# Cost of living in Melbourne



## lawrence160 (Oct 24, 2009)

Hi we are hoping to move over to Melbourne but worried that after selling up here in the UK and arriving in Australia it might not meet our expectations. We are currently trying to make a list of what all outgoing expenses would be. Is there anyone that could give us some indication as to the cost of living in Melbourne. We have been watching this 'Wanted down under' and they have all said that the cost of living is more than what they thought it would be


----------



## ELH (Oct 21, 2009)

*Grocery shopping*

I lived in Melbourne for two years (however a while ago now) and I would say that the cost of living was fairly comparable with the UK.

the problem with programmes like wanted down under is you see people compare like for like items on a shopping list, but really what you need to do is adapt your lifestyle to the Australian way. For instance chicken will be more expensive in Aus than the UK, but lamb and beef will be loads cheaper.
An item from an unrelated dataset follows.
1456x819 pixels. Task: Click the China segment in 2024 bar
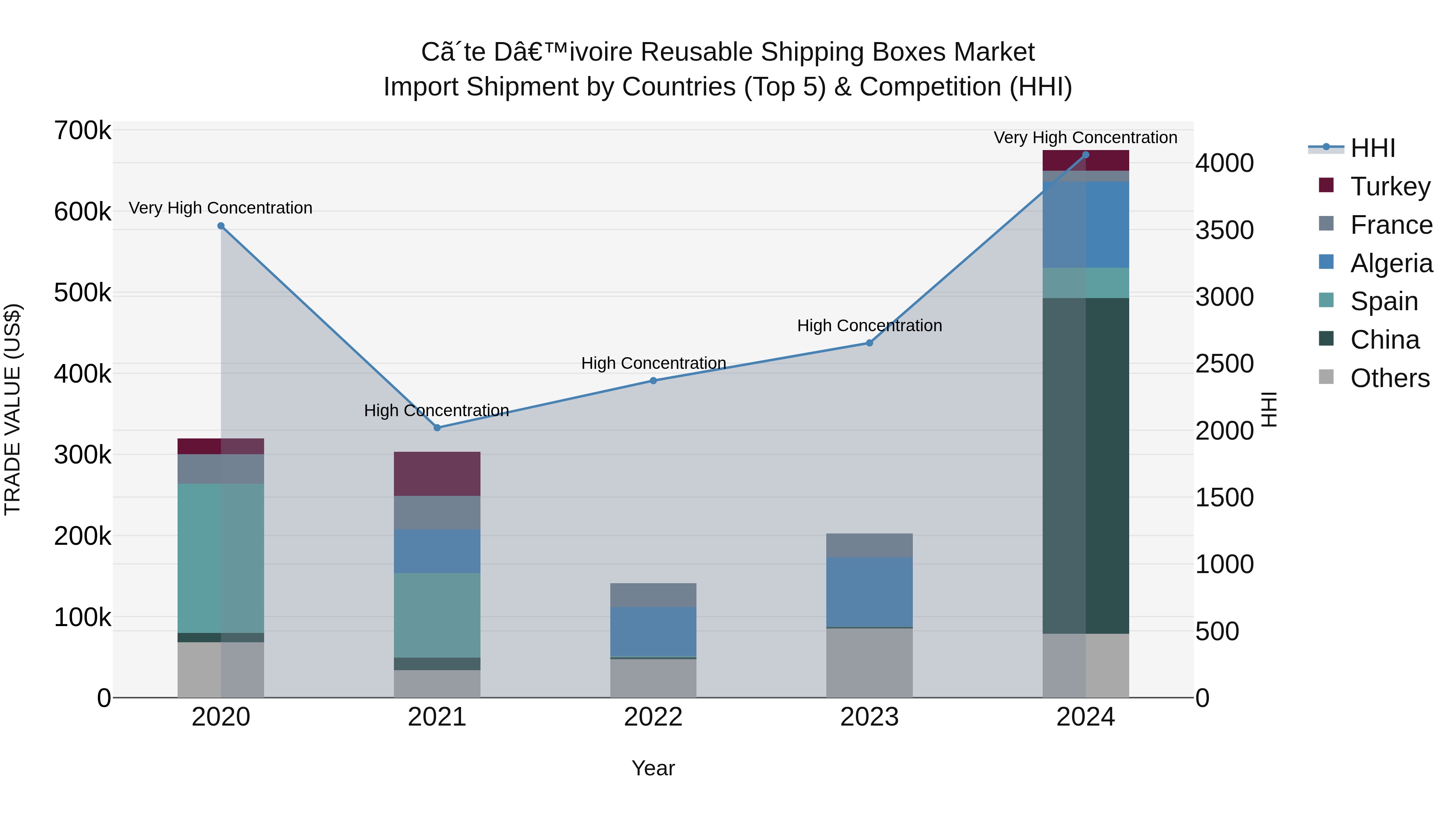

Mushrooms are almost a luxury item in Aus (no dark damp conditions for growing) but other veg such as eggplant (aubergine) and capsicum (peppers) will be cheap.
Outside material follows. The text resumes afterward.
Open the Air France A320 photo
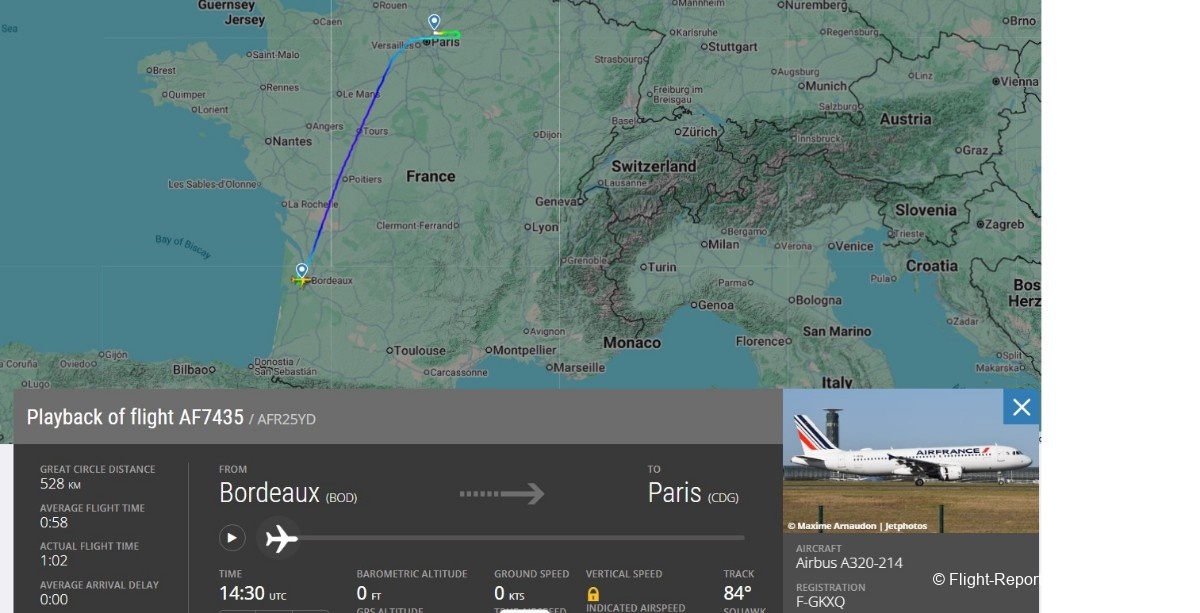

generally if an item has to be imported it will be more expensive but home grown produce will be reasonable

others may know more up to date info, but that was my experience a few years back


----------



## kaz101 (Nov 29, 2007)

Hi Lawrence,

Have you checked the 'Cost of Living' thread since I think there are some members in Melbourne (or near there) who replied. 

Regards,
Karen


----------